Gazetelerin, dergilerin (ya da büyük firma olduklarına inandıkları için internet sitesi kuran şirketlerin) sitelerinde yer bulan çok sayıdaki reklâmların, ne kadar rahatsız edici olduklarını ayrıntılı şekilde anlatmaya gerek yok.

Tıklanma sayısını artırmak için ne numaralar çevriliyor, bilirsiniz.

Göndermek istediği yazıyı değil de, \'tık\'lar çoğalsın diye sadece internet adresi gönderenlere rastlıyoruz sıklıkla.

Şayet maksat \"Bak ben ne yazdım. Yazdığımı sen de oku. Düşüncelerimden istifade et...\" olsaydı, o zaman yazıyı gönderirdi, adresi değil.

Gerçi umuma açık bir yayın organında yer alan yazıyı, her isteyen bulup okuyabilir.

Arada bir insan yazdığı yazının gözden kaçmamasını, hususen o kişinin okumasını istiyorsa, özel adresine gönderebilir, onu anlarım.

Fakat hiç tanımadığınız ya da uzaktan tanıdığınız bir kalem sahibi, sitesinde yayınlanan yazıyı her gün adres şeklinde yolluyorsa, bu tıklanma derdinden başka bir anlam taşımaz.

* * *

Tık sayısı arttıkça reklâm alma şansı yükseliyor.

Alınan reklâm sayısı çoğaldıkça, site reklâmdan geçilmiyor.

Fakirlik döneminde köylü kadınların yama üstüne yama vurdukları ve fazla yamalardan ötürü asıl kumaşının hangisi olduğu zor belli olan şalvarlara dönüyor internet siteleri.

Reklâm içinden reklâm çıkıyor.

Yazı içinde rengi değiştirilen rastgele kelimelerden reklâm çıkıyor.

* * *

Bir tek fotoğraflar korunaklı durumda.

Onlara da el atsalar fotoğraflara da reklâm serpiştirseler, tam olacak.

Şaka gibi ama inanın ki muhtemeldir.

Dizilerde yapmıyorlar mı aynı şeyi?

\"Ürün yerleştirme\" adı altında sağa sola reklâm yerleştirmiyorlar mı?

Fotoğraflarda yapılması yakındır.

Hay aksi!

Eleştirirken fikir mi vermiş oldum!

Yuh bana!

* * *

Bir de koca koca gazetelerin verdikleri bayat magazin haberleri var.

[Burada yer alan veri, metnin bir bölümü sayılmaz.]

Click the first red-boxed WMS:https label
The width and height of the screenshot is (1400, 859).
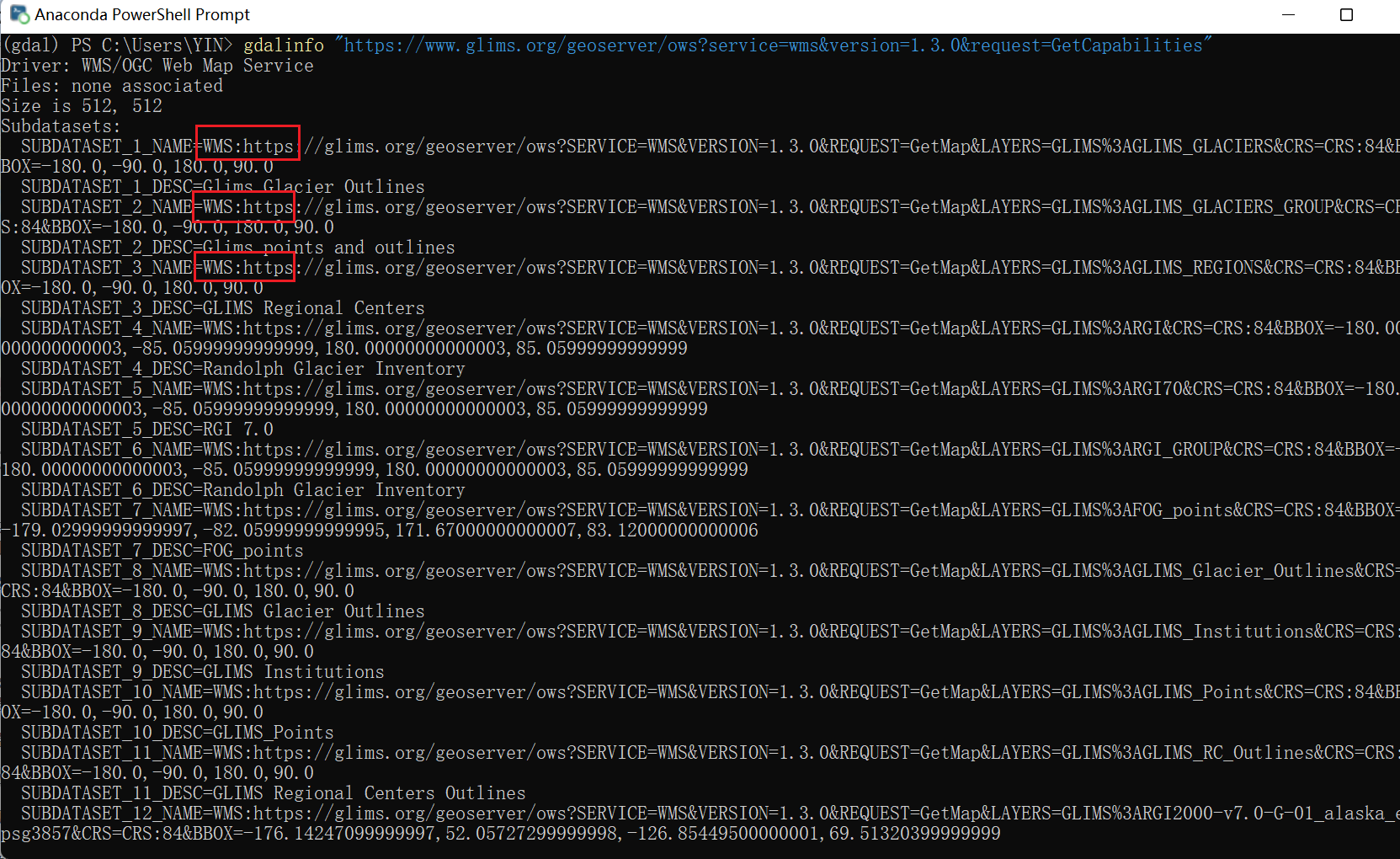247,145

İlgi çekici bir başlık... Açıyorsunuz, o ilginizi çeken konuya ulaşana kadar, bir fotoğraf ve iki satırlık yazılardan oluşan sayfalara defalarca tıklamanız gerekiyor.

İlk zamanlarda bu tuzağa ben de düşüyordum.

Artık ter yapıyor.

* * *

Söylemeden geçemeyeceğim bir konu daha var ki kısaca \"Son dakika\" diyeyim de gerisini siz anlayın.

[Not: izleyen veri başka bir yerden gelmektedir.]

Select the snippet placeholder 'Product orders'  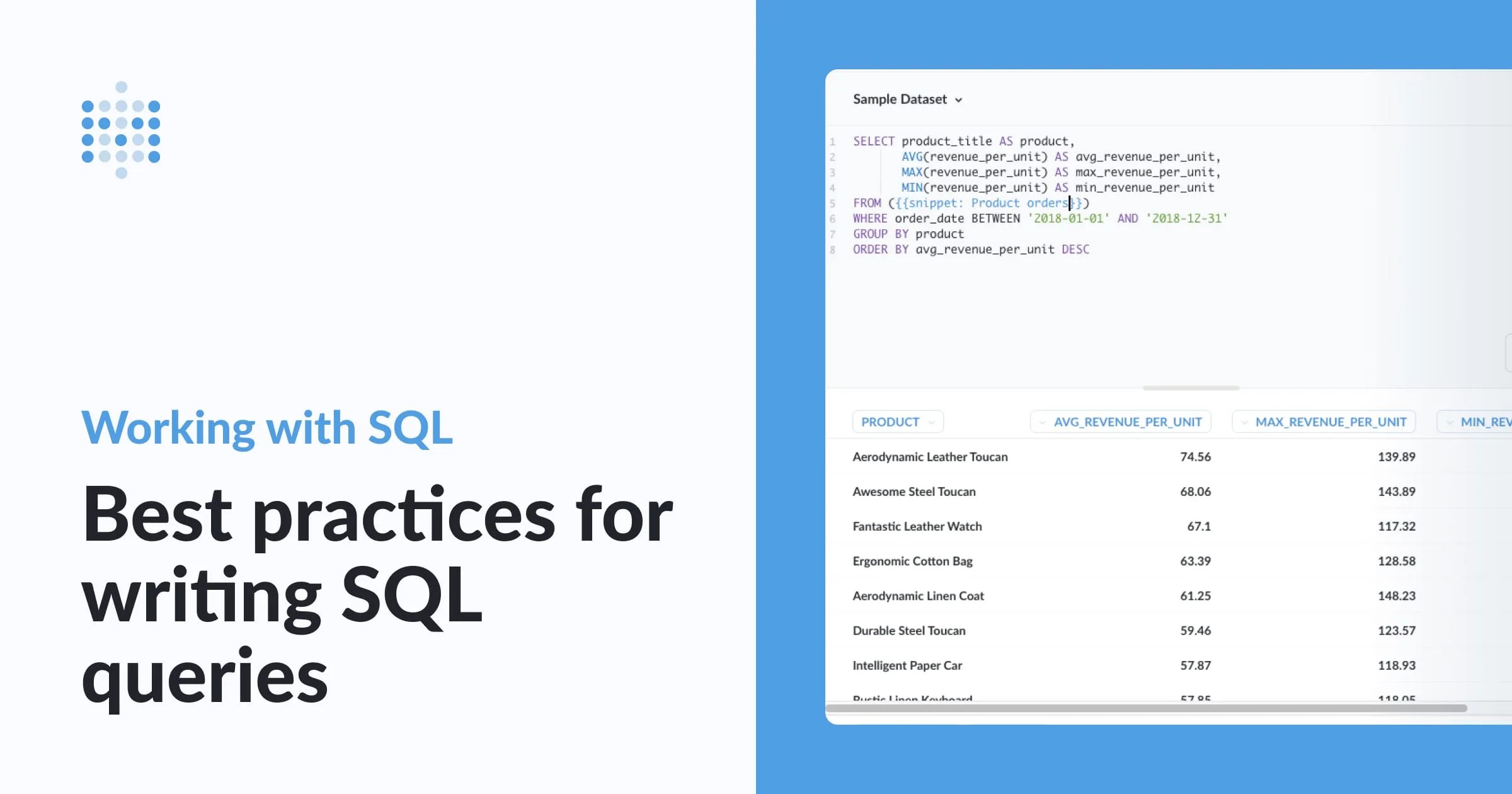[x=1019, y=203]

İnternet sitesinde \"Son dakika\" başlığında bir gelişme yayınlanıyor.

Aradan zaman geçiyor, başka bir son dakika haberi geliyor, o da aynı başlık altında ana sayfanın manşet haberleri arasında yerini buluyor.

Bu son dakikalar bitmez ki.

Her gelen haber, o an için son dakika haberidir nitekim.

Ama son gelen haber, bir öncekini son dakika haberi olmaktan kurtarmaz mı arkadaşlar?

Niye ana sayfanızı peşpeşe son dakika haberleri ile dolduruyorsunuz?

Nedir bu maskaralık?

Yoksa sadece tembellikten mi ibaret?

Adam gibi haberin esas başlığını tam olarak verseniz olmaz mı?

* * *

Tık sayısını artıracağız, merak uyandıracağız, açanlar daha fazla tıklamak zorunda kalacak diye niye takipçilerinizi, okurlarınızı çileden çıkarıp yeni bir çileye sokuyorsunuz?

Bu durumda size \"akmayan maskara\" desek, yakışmaz mı?

Haksızlık mı etmiş oluruz?

Ama siz de insanı enayi yerine koymayın. O zaman zaten maskaralıktan çıkmış olursunuz.